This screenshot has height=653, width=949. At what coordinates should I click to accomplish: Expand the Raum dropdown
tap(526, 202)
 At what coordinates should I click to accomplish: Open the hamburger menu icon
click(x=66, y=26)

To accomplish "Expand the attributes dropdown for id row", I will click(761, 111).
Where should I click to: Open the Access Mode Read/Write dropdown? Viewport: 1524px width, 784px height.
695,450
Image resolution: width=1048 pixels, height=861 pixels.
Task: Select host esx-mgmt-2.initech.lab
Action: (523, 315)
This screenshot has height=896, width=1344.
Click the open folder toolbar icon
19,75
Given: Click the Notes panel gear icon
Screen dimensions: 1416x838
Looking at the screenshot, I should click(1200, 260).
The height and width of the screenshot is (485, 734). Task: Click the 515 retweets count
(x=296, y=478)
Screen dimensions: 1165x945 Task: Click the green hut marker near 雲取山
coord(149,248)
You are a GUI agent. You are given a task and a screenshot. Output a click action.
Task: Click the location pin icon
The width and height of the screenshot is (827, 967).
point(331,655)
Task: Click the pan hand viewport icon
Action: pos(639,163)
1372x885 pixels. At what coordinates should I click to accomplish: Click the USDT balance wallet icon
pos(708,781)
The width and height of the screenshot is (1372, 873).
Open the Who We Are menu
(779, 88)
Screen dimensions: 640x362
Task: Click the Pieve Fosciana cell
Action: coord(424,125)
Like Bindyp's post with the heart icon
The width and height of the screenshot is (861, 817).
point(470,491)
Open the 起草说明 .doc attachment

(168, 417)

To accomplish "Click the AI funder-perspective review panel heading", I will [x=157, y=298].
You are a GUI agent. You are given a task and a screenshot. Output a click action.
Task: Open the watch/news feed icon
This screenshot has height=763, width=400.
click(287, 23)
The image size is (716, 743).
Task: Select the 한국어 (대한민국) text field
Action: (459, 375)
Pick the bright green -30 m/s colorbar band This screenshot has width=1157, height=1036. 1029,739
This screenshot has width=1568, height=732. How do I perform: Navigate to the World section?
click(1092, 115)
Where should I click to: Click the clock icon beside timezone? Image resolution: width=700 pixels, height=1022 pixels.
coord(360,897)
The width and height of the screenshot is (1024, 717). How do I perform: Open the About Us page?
________________________________________
▶ [THE TASK]: The whole listing above, line by line, is to be retyped exactly.

▶ [REPLY]:
This screenshot has height=653, width=949. At what coordinates should I click to accomplish: Expand the Raum dropdown
tap(526, 202)
 At what coordinates should I click to accomplish: Open the hamburger menu icon
click(x=66, y=26)

To accomplish "Expand the attributes dropdown for id row", I will click(761, 111).
Where should I click to: Open the Access Mode Read/Write dropdown? Viewport: 1524px width, 784px height.
695,450
Image resolution: width=1048 pixels, height=861 pixels.
Task: Select host esx-mgmt-2.initech.lab
Action: (523, 315)
This screenshot has height=896, width=1344.
Click the open folder toolbar icon
19,75
Given: Click the Notes panel gear icon
Screen dimensions: 1416x838
Looking at the screenshot, I should click(1200, 260).
The height and width of the screenshot is (485, 734). Task: Click the 515 retweets count
(x=296, y=478)
Screen dimensions: 1165x945 Task: Click the green hut marker near 雲取山
coord(149,248)
You are a GUI agent. You are given a task and a screenshot. Output a click action.
Task: Click the location pin icon
The width and height of the screenshot is (827, 967).
point(331,655)
Task: Click the pan hand viewport icon
Action: pos(639,163)
1372x885 pixels. At what coordinates should I click to accomplish: Click the USDT balance wallet icon
pos(708,781)
The width and height of the screenshot is (1372, 873).
Open the Who We Are menu
(779, 88)
Screen dimensions: 640x362
Task: Click the Pieve Fosciana cell
Action: coord(424,125)
Like Bindyp's post with the heart icon
The width and height of the screenshot is (861, 817).
point(470,491)
Open the 起草说明 .doc attachment

(168, 417)

To accomplish "Click the AI funder-perspective review panel heading", I will [x=157, y=298].
You are a GUI agent. You are given a task and a screenshot. Output a click action.
Task: Open the watch/news feed icon
This screenshot has height=763, width=400.
click(287, 23)
The image size is (716, 743).
Task: Select the 한국어 (대한민국) text field
Action: (459, 375)
Pick the bright green -30 m/s colorbar band This screenshot has width=1157, height=1036. 1029,739
This screenshot has width=1568, height=732. How do I perform: Navigate to the World section?
click(1092, 115)
Where should I click to: Click the clock icon beside timezone? Image resolution: width=700 pixels, height=1022 pixels.
coord(360,897)
The width and height of the screenshot is (1024, 717). How do I perform: Open the About Us page?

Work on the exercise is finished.